» How to complete this task
Reproduce every record below exactly, with the pictures left out.

» Source material
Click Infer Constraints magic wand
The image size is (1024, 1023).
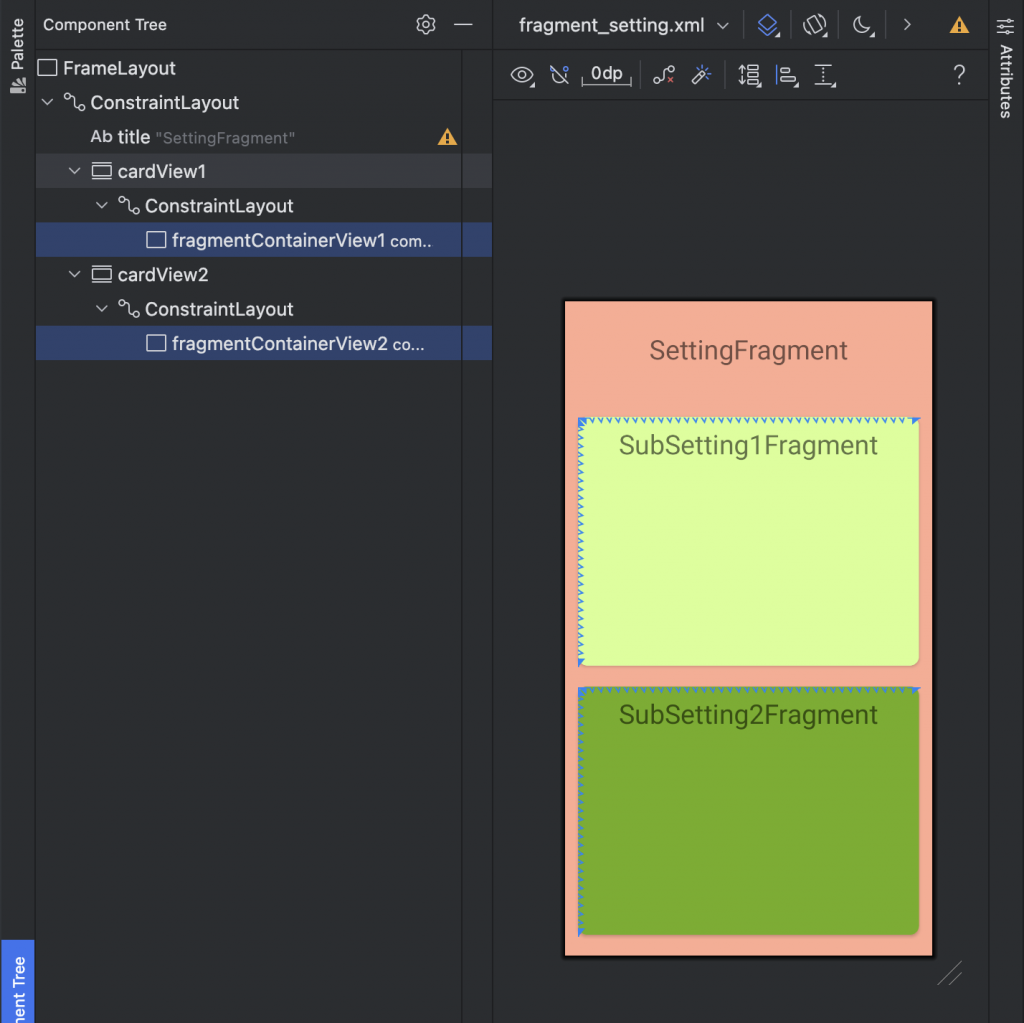(701, 75)
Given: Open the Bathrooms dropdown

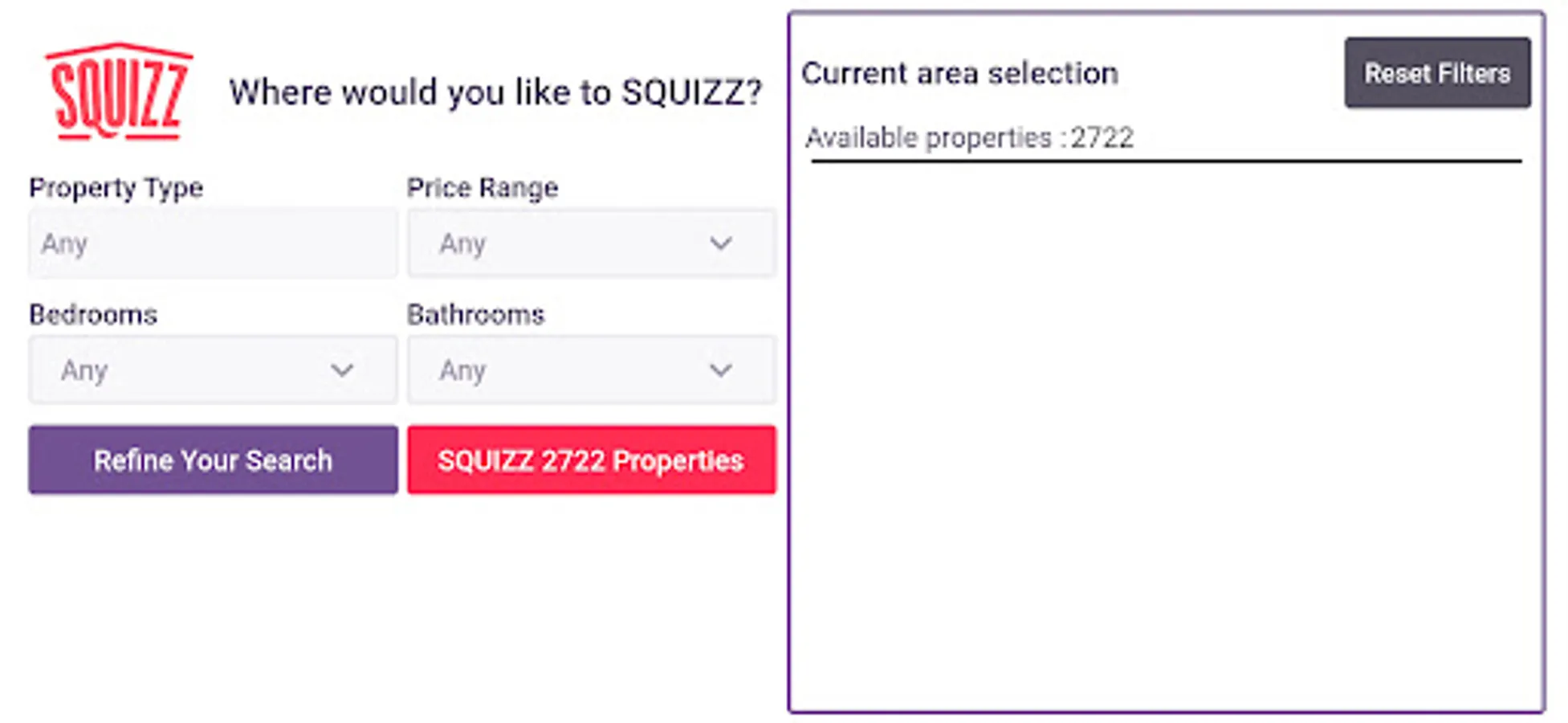Looking at the screenshot, I should pos(591,370).
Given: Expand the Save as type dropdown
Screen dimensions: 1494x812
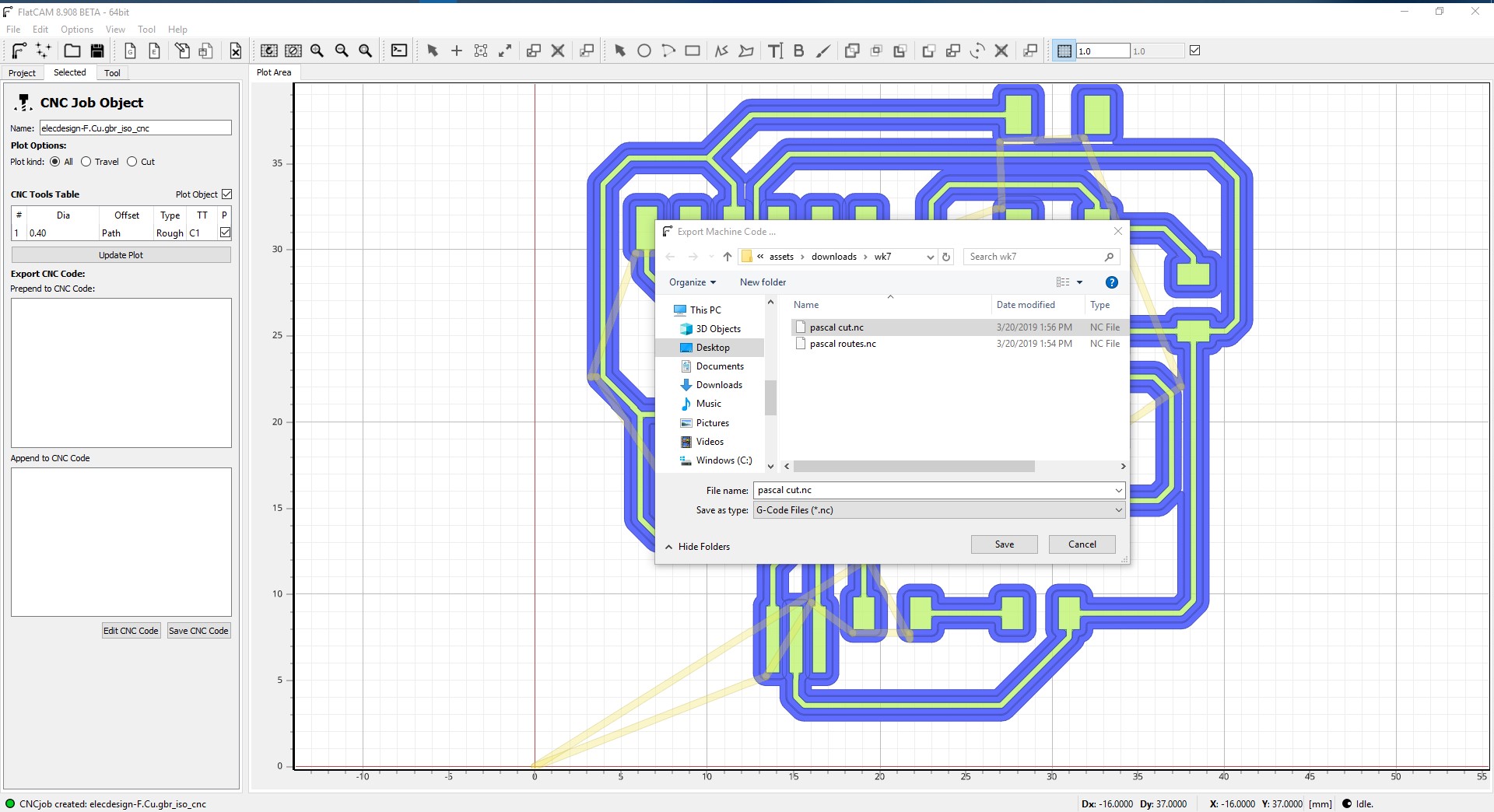Looking at the screenshot, I should point(939,510).
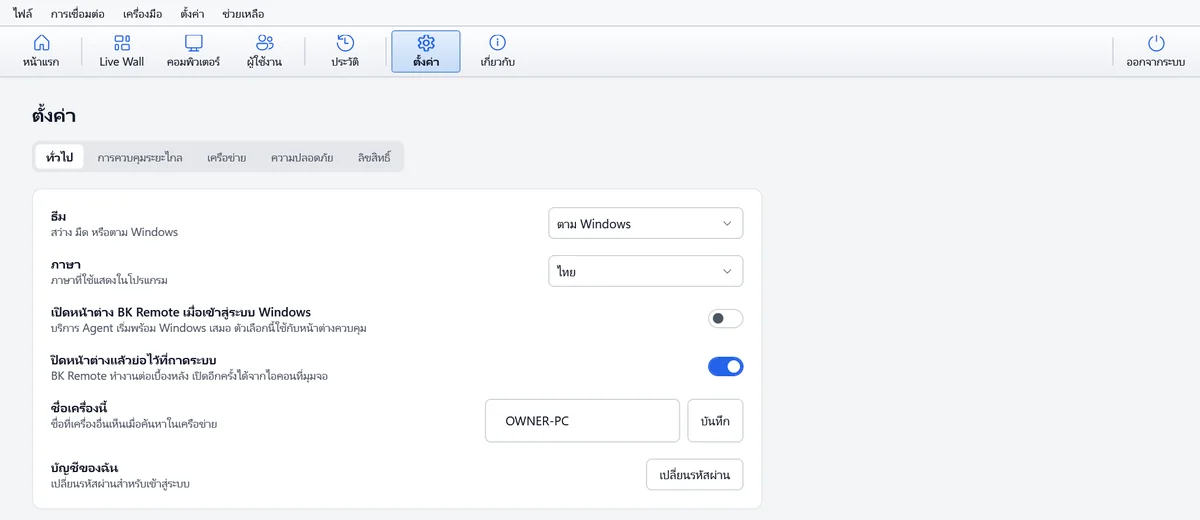Open the เครื่องมือ menu
This screenshot has width=1200, height=520.
pyautogui.click(x=142, y=14)
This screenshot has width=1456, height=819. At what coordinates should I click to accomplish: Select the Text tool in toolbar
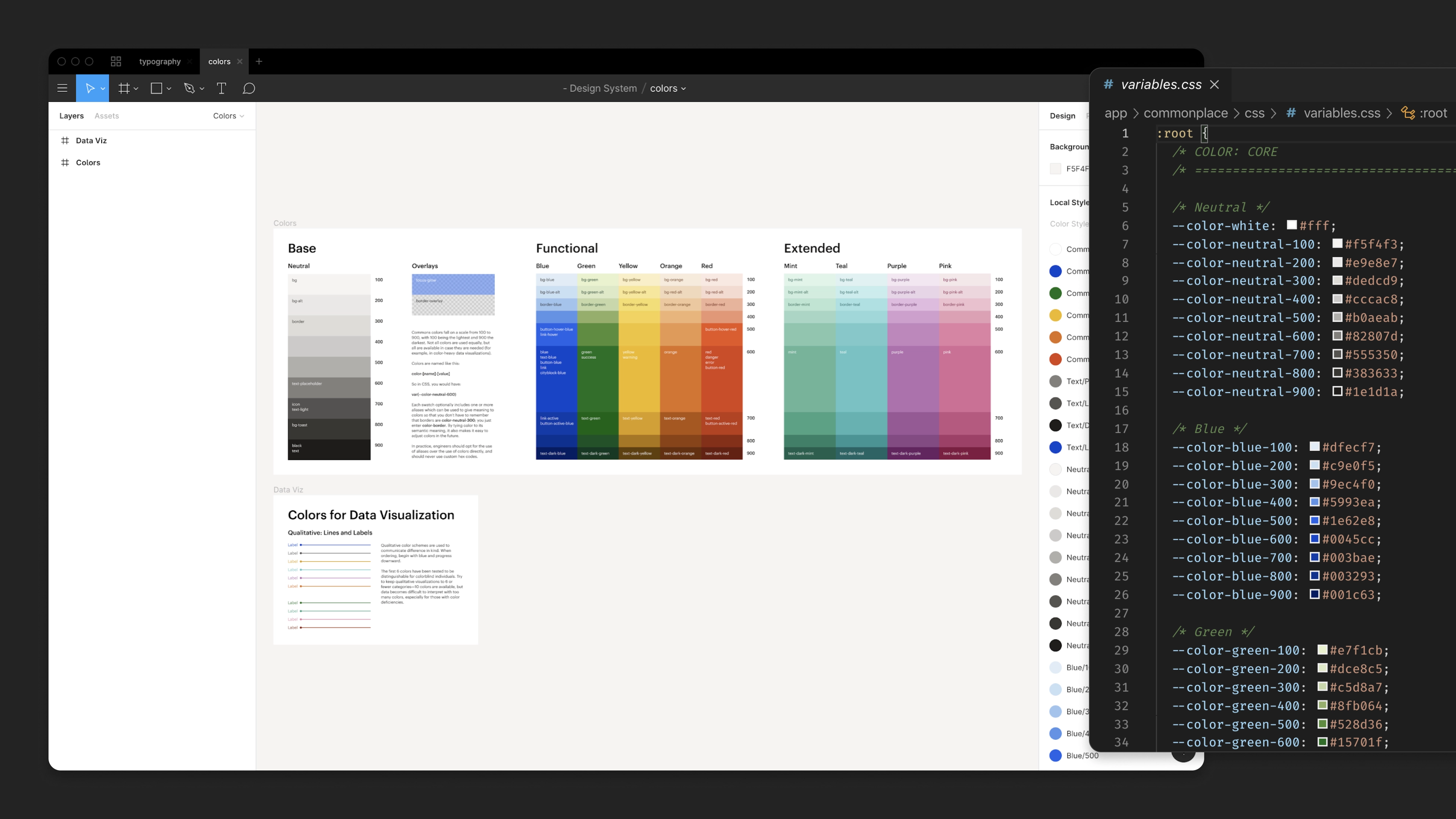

» Answer below
Click Infer Constraints magic wand
The image size is (1024, 1023).
(701, 75)
Given: Open the Bathrooms dropdown

Looking at the screenshot, I should pos(591,370).
Given: Expand the Save as type dropdown
Screen dimensions: 1494x812
Looking at the screenshot, I should point(939,510).
Open the เครื่องมือ menu
This screenshot has width=1200, height=520.
pyautogui.click(x=142, y=14)
This screenshot has width=1456, height=819. At what coordinates should I click to accomplish: Select the Text tool in toolbar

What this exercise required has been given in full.